3.1. Basics

The client API is defined an a Java interface, and has two implementations. Therefore, to use the client API, one of its two implementations must be imported: either the Hibernate JPA 2.0 one with jqm-api-client-hibernate.jar or the web service client with jqm-api-client-jersey.jar.

Then it is simply a matter of calling:

JqmClientFactory.getClient();

The client returned implements an interface named JqmClient, which is profusely documented in JavaDoc form, as well as in the next section. Suffice to say that it contains many methods related to:

  • queueing new execution requests
  • removing requests, killing jobs, pausing waiting jobs
  • modifying waiting jobs
  • querying job instances along many axis (is running, user, ...)
  • get messages & advancement notices
  • retrieve files created by jobs executions
  • some metadata retrieval methods to ease creating a GUI front to the API

For example, to list all executions known to JQM:

List<JobInstance> jobs = JqmClientFactory.getClient().getJobs();

Now, each implementation has different needs as far as configuration is concerned. Basically, Hibernate needs to know how to connect to the database, and the web service must know the web service server. To allow easy configuration, the following principles apply:

  1. Each client provider can have one (always optional) configuration file inside the classpath. It is specific for each provider, see their doc

  2. It is possible to overload these values through the API before the first call to getClient:

    Properties p = new Properties();
    p.put("com.enioka.ws.url", "http://localhost:9999/marsu/ws");
    JqmClientFactory.setProperties(p);
    List<JobInstance> jobs = JqmClientFactory.getClient().getJobs();
    
  3. An implementation can use obvious other means. E.g. Hibernate will try JNDI to retrieve a database connection.
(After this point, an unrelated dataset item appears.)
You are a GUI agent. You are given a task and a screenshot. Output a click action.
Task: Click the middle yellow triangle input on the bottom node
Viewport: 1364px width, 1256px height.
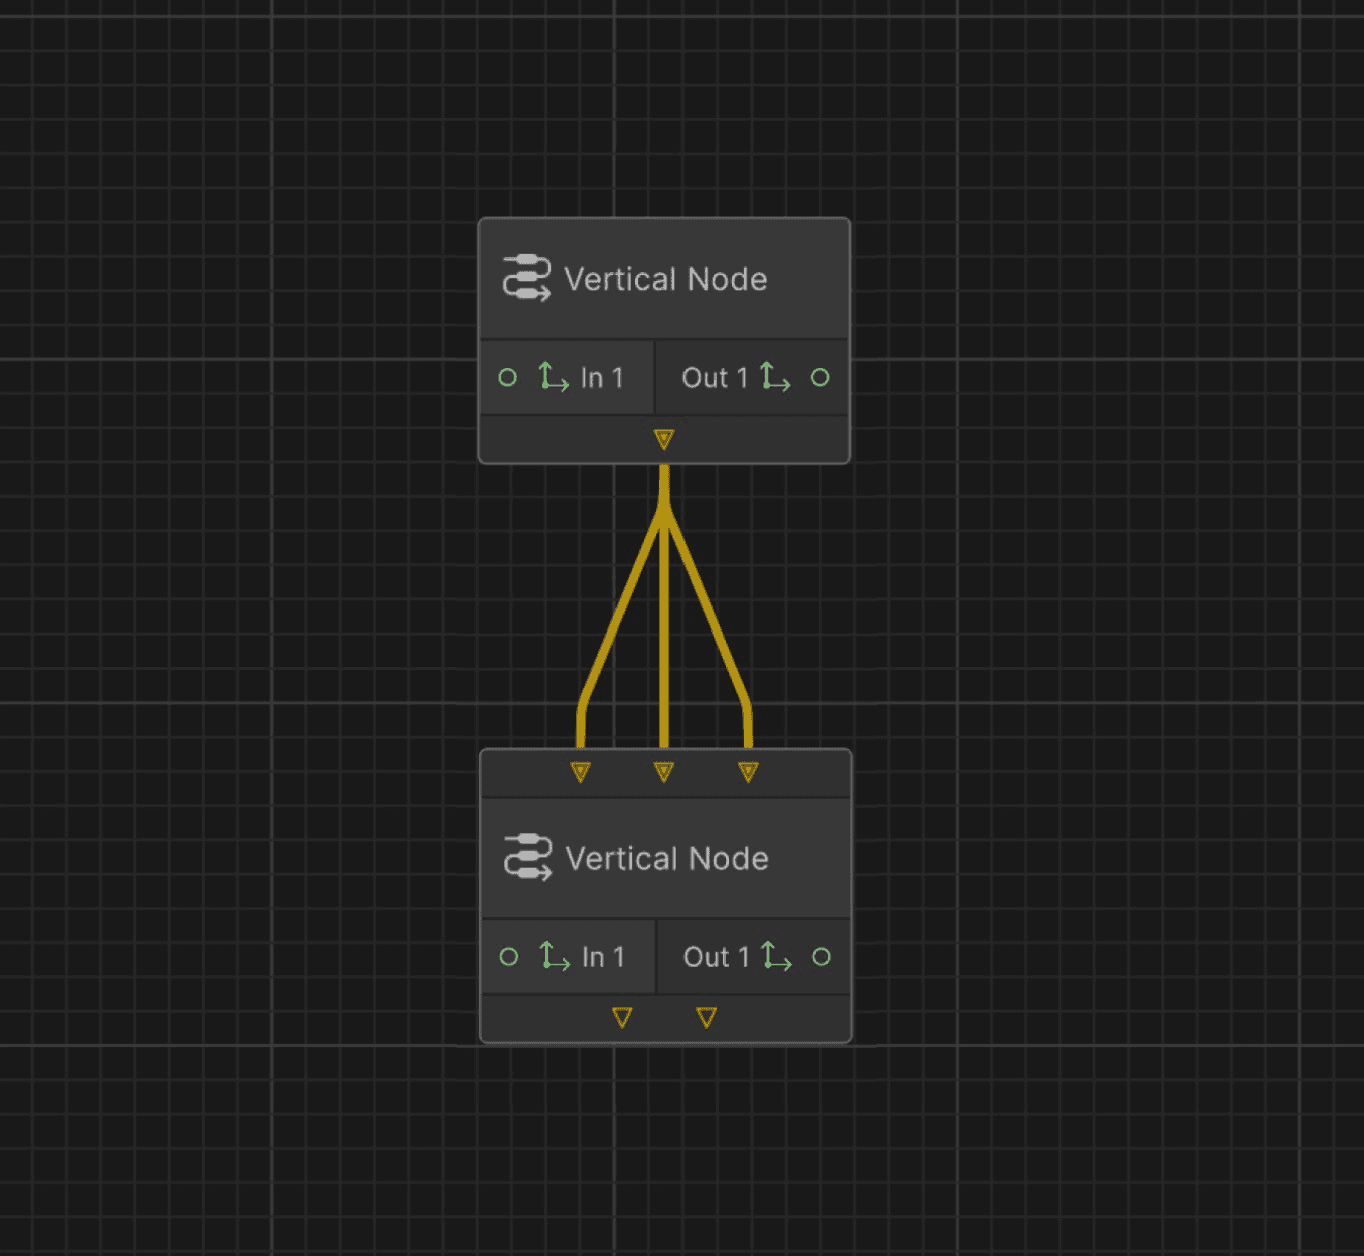coord(663,769)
The name of the properties depends on the implementation, refer to their respective documentations.

Please note that all implementations are supposed to cache the JqmClient object. Therefore, it is customary to simply use JqmClientFactory.getClient() each time a client is needed, rather than storing it inside a local variable.

For non-Java clients, use the web service API which can be called from anywhere.
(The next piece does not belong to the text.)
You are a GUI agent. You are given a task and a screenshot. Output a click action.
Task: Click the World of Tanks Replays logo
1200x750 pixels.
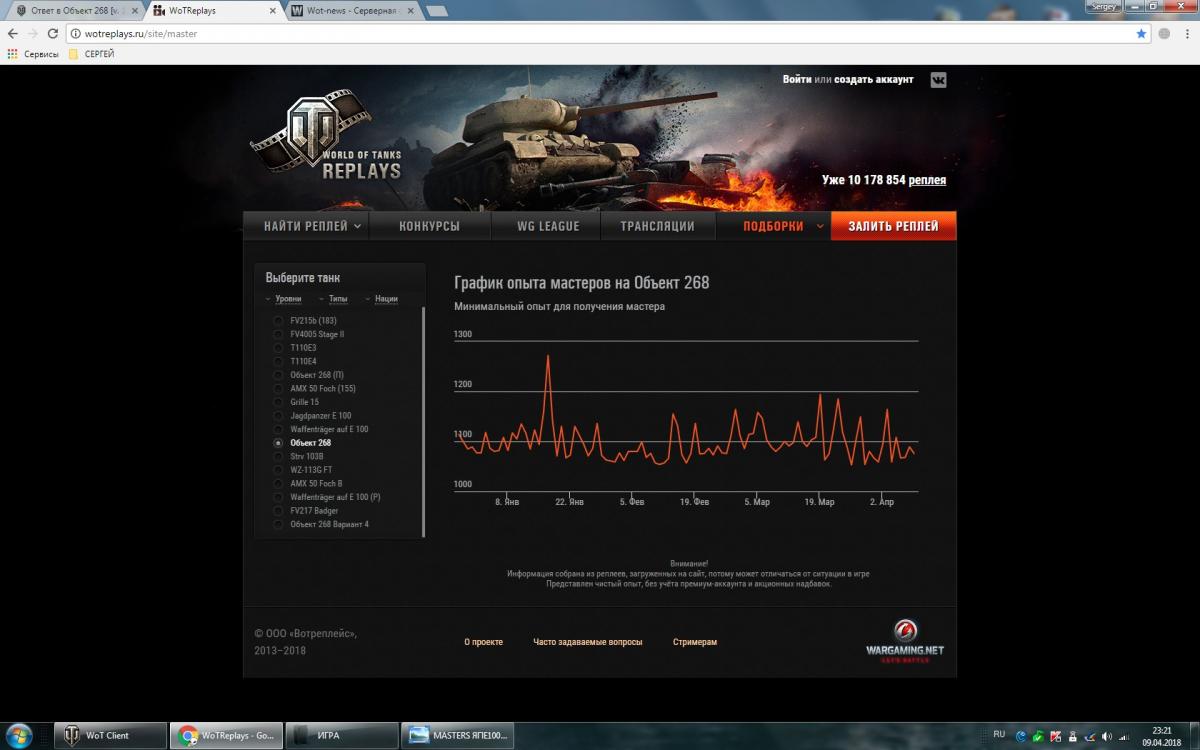(x=330, y=142)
Finally, JQM uses unchecked exception as most APIs should (see this article). As much as possible (when called from Java) the API will throw:

  • JqmInvalidRequestException when the source of the error comes from the caller (inconsistent arguments, null arguments, ...)
  • JqmClientException when it comes from the API’s internals - usually due to a misconfiguration or an environment issue (network down, etc).